A community in which no one can find members or content unless they’re already connected to that community stagnates and dies.
A community where some content and some people are public and where some content and some people are locked down is what we need, and though it’s imperfect, things like authorised fetch brings us closer to that, and that’s the niche that future security improvements on the Fediverse need to address.
No one is looking for perfect, at least not in this space.
PeriodicallyPedantic@lemmy.ca 1 year ago
I don’t think I’m looking for perfect, I’m looking for “good enough” and while authorized fetch is better than nothing, it’s nowhere near “good enough” to be calling anything “private”.
I’m thinking that maybe we need to reevaluate or reconsider what it looks like to protect people from harassment, in the context of social media. Compare that to how we’re currently using half-functional privacy tools to accomplish it.
ada@lemmy.blahaj.zone 1 year ago
I’m not saying existing features are good enough.
I’m saying that they’re better than the alternative that started this conversation.
“Just loudly proclaim that everything is public but clients can filter out shit you don’t wanna see”
That’s what Twitter does right now. It’s also a hate filled cesspit.
The Fediverse though, even though it has hate filled cesspits, gives us tools that put barriers between vulnerable groups and those spaces. The barriers are imperfect, they have booked holes and be climbed over by people who put the effort in, but they still block the worst if it.
PeriodicallyPedantic@lemmy.ca 1 year ago
Right, but what im saying is that the problem of privacy is different than the problem of harassment.
I’m not saying that we should give up on anti-harassment tools, just that I think that anti-harassment tools that are bolted onto privacy tools cannot work because those privacy tools will be hamstrung by necessity, and I think there must be better solutions.
Having people think that there is privacy on a social network causes harm, because people are change their behavior based on the unfulfilled expectation of privacy. I suspect there is a way to give up privacy and also solve the problem of harassment. That solution doesn’t have to look like Twitter, but I have my own biases that may negatively affect how my ideas would work in practice.
I’m asking you
ada@lemmy.blahaj.zone 1 year ago
There’s no such thing. They are mutually exclusive. Take queer folk for example. We need privacy to be able to talk about our experiences without outing ourselves to the world. It’s especially important for queer kids, and folk that are still in the closet. If they don’t have privacy, they can’t be part of the community, because they open themselves to recognition and harassment in offline spaces.
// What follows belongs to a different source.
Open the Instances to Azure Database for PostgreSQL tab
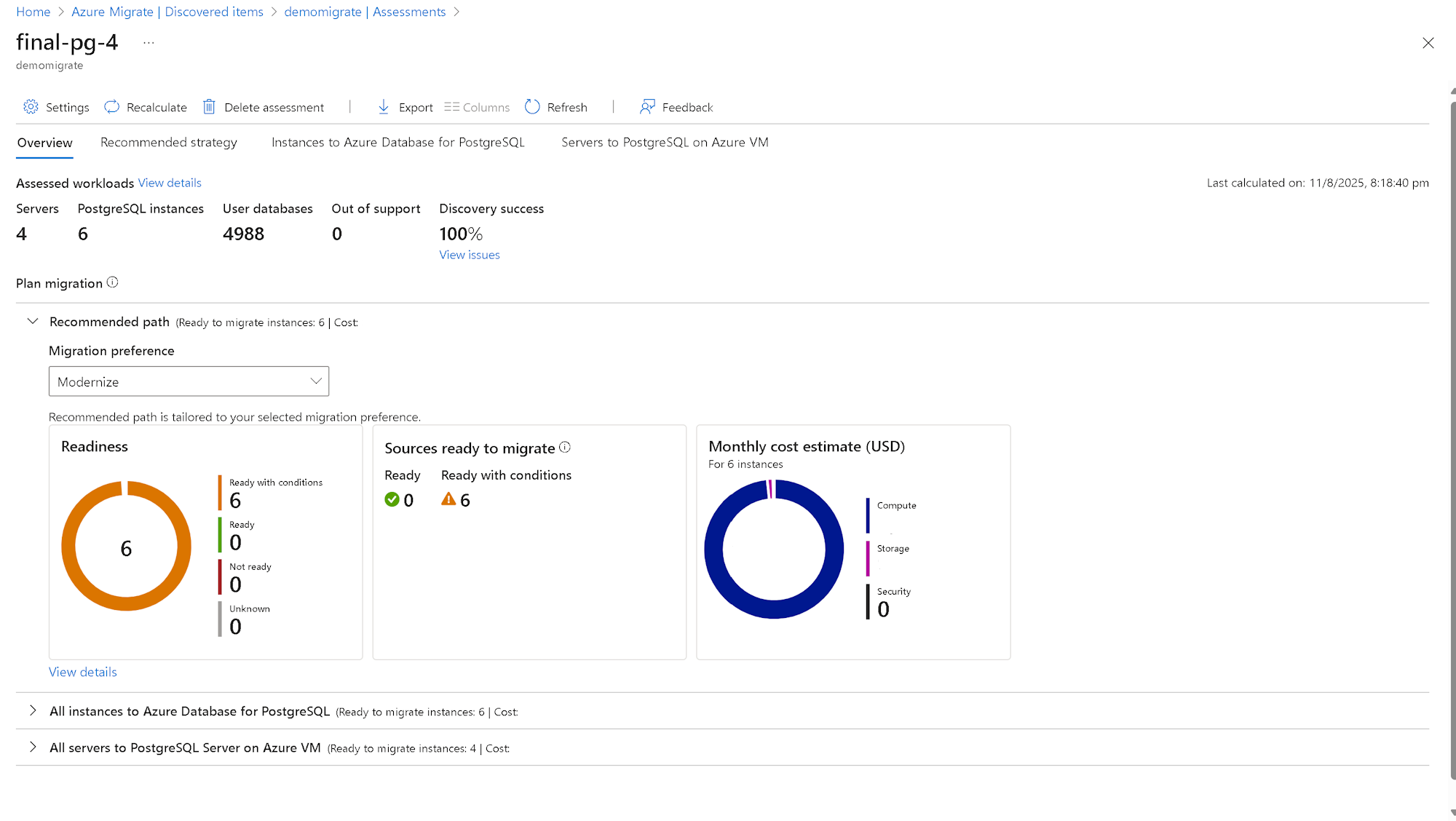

With privacy, they can exist in those spaces. It won’t stop a dedicated harasser, but it provides a barrier and stops casual outing.
An “open network” where everyone can see everything, puts the onus on the minority person. Drive by harassers exist in greater numbers than a vulnerable person can cope with, and when their content is a simple search and a throw away account away from abuse, it means the vulnerable person won’t be there. Blocking them after the fact means nothing.